EXTRAIT DE TEXTE:
Dans leur somme de 851 pages, les deux économistes décortiquent les résultats de 12 élections présidentielles et 41 élections législatives, de 1789 à 2022, dans les 36 000 communes de France. Un travail qui ne pouvait donc qu’intéresser les Insoumis. Par la quantité de données analysées, révélant les failles et les marges de progression de chaque bloc politique, les deux économistes se sont de fait quasiment convertis en oracles de la gauche. Leurs conclusions – sur le caractère plus déterminant que jamais de la classe sociale dans le vote, la marge de progression du bloc social-écologique dans les classes populaires rurales et le potentiel retour d’une bipolarisation gauche/droite – ont de quoi rendre le camp mélenchoniste optimiste.

 

 

- Mais des nuances sur la stratégie électorale qui découle des enseignements du livre se dessinent.

L’insistance des auteurs sur les écarts de vote entre mondes rural et urbain et l’idée que « la gauche n’a pas de proposition très construite pour attirer les classes populaires rurales » confortent l’analyse formulée par François Ruffin après les élections législatives de 2022. Celui-ci avait identifié les campagnes populaires, la France des bourgs et des villages, comme le point faible de LFI, sur lequel le mouvement devait travailler en priorité – même s’il a déjà progressé en 2022 par rapport à 2017, en remportant des législatives dans la Creuse, l’Ille-et-Vilaine ou encore la Haute-Vienne. Lors d’un débat avec Clémentine Autain à la Fête de l’Humanité le 16 septembre, le député de la Somme a fait référence à cette source de légitimation scientifique, estimant que désormais, pour lui, le chemin était « clair ».

 

 

- La France insoumise peaufine la stratégie du « 4e bloc »

DONNÉES FOURNIES:
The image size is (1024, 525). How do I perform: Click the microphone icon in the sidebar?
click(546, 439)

==

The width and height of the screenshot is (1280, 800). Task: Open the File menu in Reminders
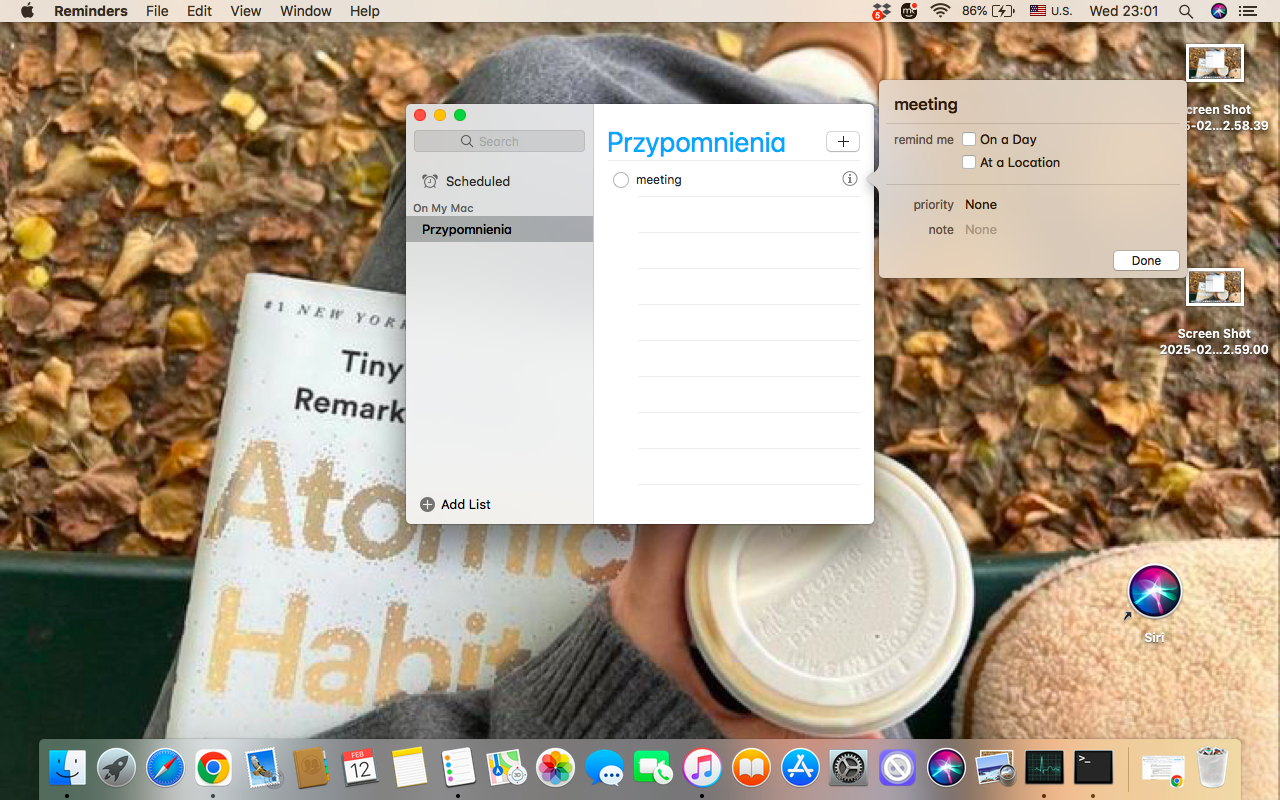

TÂCHES À ACCOMPLIR:
1. Relevez tous les départements français cités dans l'extrait sur l'ouvrage des deux économistes.
2. Reprenez la rédaction de l'extrait sur l'ouvrage des deux économistes à partir de sa dernière ligne.
La liste n'intervient en rien dans ce travail.

RÉPONSES PAR TÂCHE:
1. la Creuse, l'Ille-et-Vilaine, la Haute-Vienne, la Somme

2.
« Non seulement le livre de Julia Cagé et Thomas Piketty offre un élan d’optimisme sur une victoire de la gauche, mais il permet d’objectiver quelque chose qui se dessinait après les législatives de 2022, que François avait posé dans le débat public, à savoir les enjeux géographiques du travail qu’il nous reste à faire », abonde Clémentine Autain, interrogée par Mediapart. Pour la députée de Seine-Saint-Denis, « la question des services publics est une partie de la réponse pour atteindre l’objectif d’unifier les classes populaires rurales et urbaines : il galvanise notre propre public, et peut contribuer à l’élargir ».

 

🔴 Ce n’est pas tout à fait la lecture que fait Jean-Luc Mélenchon, pour qui la clef d’une prochaine victoire de la gauche réside dans la mobilisation du « 4e bloc », c’est-à-dire les 26 millions d’abstentionnistes du second tour des législatives de 2022. Il vise en particulier les jeunes de 18 à 24 ans, qui ont voté pour lui à 38 % au premier tour de la présidentielle, mais se sont abstenus à 66 %, et les quartiers populaires.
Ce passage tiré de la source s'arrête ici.